**PROMPT**. Reproduce the listing below with "icon" swapped for "symbol" and everything else unchanged, leaving the pictures out of your answer.
########################################
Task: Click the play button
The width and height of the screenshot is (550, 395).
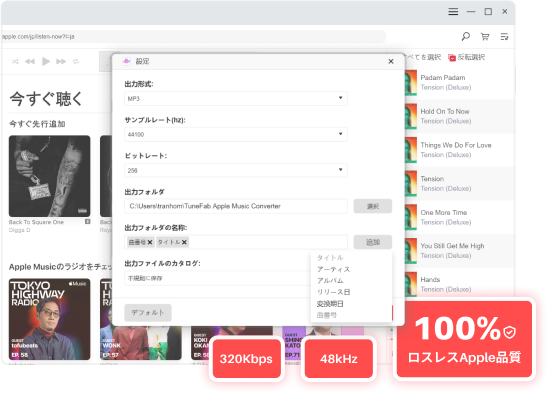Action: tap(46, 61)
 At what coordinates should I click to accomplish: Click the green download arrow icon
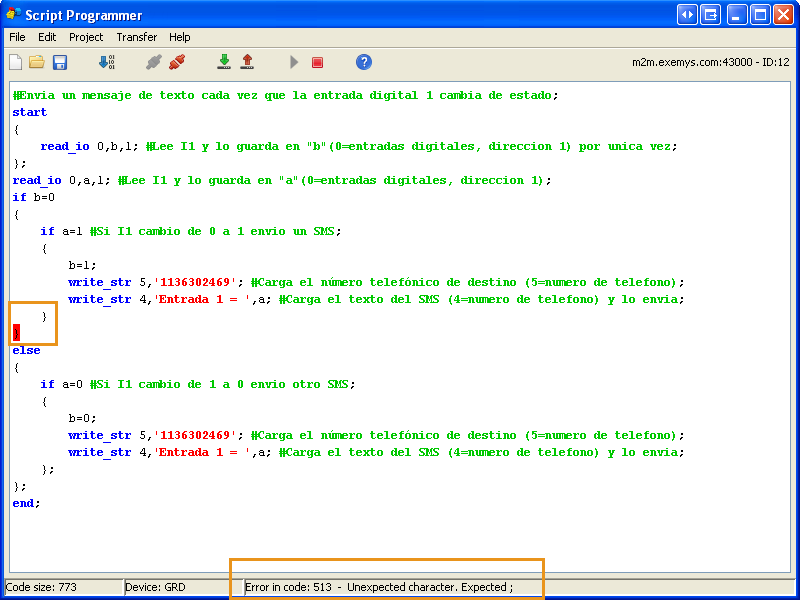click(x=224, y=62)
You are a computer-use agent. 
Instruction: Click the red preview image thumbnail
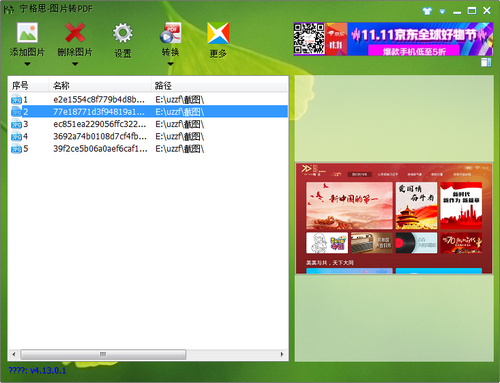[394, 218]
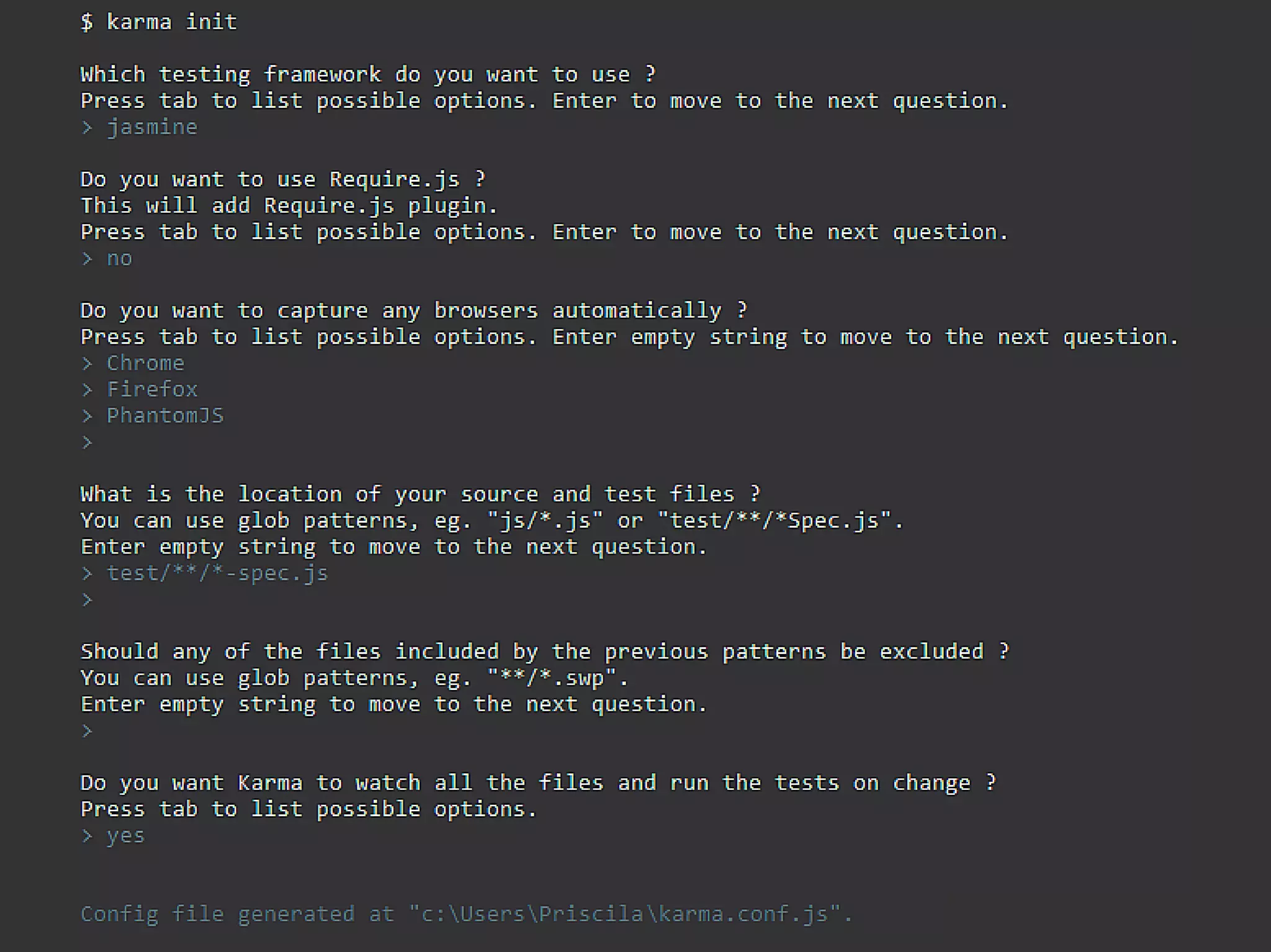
########################################
**ANSWER FOR THE TASK**.
Task: Click the play button
The width and height of the screenshot is (550, 395).
Action: tap(46, 61)
 At what coordinates should I click to accomplish: Click the green download arrow symbol
click(x=224, y=62)
You are a computer-use agent. 
Instruction: Click the red preview image thumbnail
[394, 218]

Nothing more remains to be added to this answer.